Auma Obama is the half sister of President Barack Obama. *Photo supplied
Auma Obama is the half sister of President Barack Obama. *Photo supplied

The Education of Auma Obama

**

• Directors: Branwen Okpako

• Run time: 80 minutes

• Country: Germany, Kenya

• Showing: 5pm, Oct 21

 

The contrast of two worlds is what fascinates in this documentary — Barack Obama’s high-powered Presidential standing seems worlds apart from the humble origins of his late father’s village in Nairobi, Kenya.

The Education of Auma Obama opens with coverage, in the run up to Election Day in 2008, of the preparations villagers make for the announcement of their local hero. Women sit barefoot around the yard peeling vegetables for the pot and men fix an aerial to the side of the house so they can pick up the coverage on their television sets.

There are clips of pre-election speeches by the man whose name is on everyone’s lips before the story switches back to the real subject of the film, Obama’s half elder sister Auma.

It continues as a reletively interesting family portrait of the Obama family though her eyes, highlighting the sense of justice, intellectualism and social activism that pours through the generations.

We learn how Auma and Barack’s shared father Barack Hussein Obama Sr, left for America to become a senior governmental economist.

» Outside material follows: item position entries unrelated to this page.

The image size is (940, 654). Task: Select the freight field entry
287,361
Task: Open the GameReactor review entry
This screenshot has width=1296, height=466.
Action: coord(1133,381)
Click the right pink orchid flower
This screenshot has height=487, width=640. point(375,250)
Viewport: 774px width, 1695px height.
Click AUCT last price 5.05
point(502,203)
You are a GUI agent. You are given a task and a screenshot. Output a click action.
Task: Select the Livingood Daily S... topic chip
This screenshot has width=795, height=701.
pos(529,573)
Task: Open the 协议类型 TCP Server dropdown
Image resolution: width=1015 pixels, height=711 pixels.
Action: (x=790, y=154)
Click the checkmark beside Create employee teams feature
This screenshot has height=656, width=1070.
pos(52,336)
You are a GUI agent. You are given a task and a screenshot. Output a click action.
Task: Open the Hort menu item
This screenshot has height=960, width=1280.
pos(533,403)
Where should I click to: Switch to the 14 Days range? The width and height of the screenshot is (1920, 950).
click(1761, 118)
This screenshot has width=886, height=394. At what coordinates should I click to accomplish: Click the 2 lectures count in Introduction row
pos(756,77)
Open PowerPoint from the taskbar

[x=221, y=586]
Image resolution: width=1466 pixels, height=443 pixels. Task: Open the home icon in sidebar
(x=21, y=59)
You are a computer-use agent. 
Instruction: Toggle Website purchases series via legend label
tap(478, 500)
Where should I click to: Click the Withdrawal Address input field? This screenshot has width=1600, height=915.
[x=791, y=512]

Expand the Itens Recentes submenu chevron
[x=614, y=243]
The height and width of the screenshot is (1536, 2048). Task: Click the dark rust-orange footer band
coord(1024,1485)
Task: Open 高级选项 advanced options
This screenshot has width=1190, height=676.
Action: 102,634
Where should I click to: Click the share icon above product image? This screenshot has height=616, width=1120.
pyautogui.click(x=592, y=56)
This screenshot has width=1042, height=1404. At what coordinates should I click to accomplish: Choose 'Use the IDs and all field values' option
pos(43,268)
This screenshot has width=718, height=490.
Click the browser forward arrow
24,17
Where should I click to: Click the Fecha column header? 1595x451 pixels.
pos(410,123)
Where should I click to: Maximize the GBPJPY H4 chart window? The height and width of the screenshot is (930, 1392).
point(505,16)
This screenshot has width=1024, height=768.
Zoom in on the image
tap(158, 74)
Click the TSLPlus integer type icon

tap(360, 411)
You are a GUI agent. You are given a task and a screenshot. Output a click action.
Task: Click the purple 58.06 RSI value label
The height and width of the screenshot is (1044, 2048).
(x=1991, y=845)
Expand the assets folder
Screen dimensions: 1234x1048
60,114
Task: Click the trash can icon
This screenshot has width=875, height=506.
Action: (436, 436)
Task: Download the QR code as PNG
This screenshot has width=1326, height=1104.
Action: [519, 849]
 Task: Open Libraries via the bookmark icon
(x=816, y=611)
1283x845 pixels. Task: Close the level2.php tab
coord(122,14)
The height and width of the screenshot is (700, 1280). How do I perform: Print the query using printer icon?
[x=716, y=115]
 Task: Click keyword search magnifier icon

Auma’s recollections of her father are tainted with sorrow, a sense of abandonment and disappointment.

The film eventually moves from the family history, to a quick fire rundown of Auma’s academic achievements and personal triumphs.

This part of the documentary does not go into any great depth though despite the suggestion of the film title — she leaves for Germany to study linguistics — her professor says she was one of the smartest Africans he had ever taught — she goes to dance school, is socially active and later pursues a teaching career.

If you are watching this documentary to watch old clips of the young President in Africa or growing politically in America, it’s a long time waiting.

The documentary runs chronologically starting with the grandfather and it is not until Auma was a grown adult that Obama Jr decided to connect to his African roots.

Here it fell to Auma to prepare Obama for his trip back to Africa. It’s novel to see him relaxing and trying to fit in with the new people in his life.

Auma tells how she connected with Obama on discussions of politics and equality and community more than with anyone else in her family. 

The documentary format is well known in that while it runs chronologically, there are snippets throughout of the “present day” as tension in Kenya builds up to Election Day.

It works well as a concept but some of these snippets were so brief and oddly placed that it jarred the flow of the film at times.

The other problem is that in the present day scenes there’s not a lot is going on. The residents visit the grave of Auma and Obama’s father discuss the fading condition of the tiles on it. In another scene they sit around discussing the weather. It’s meant to offer a build up to the big event but there is little of interest in these snippets except for the uplifting finalé is. The film is worth watching but slow-moving — you may want  a fast forward button nearby.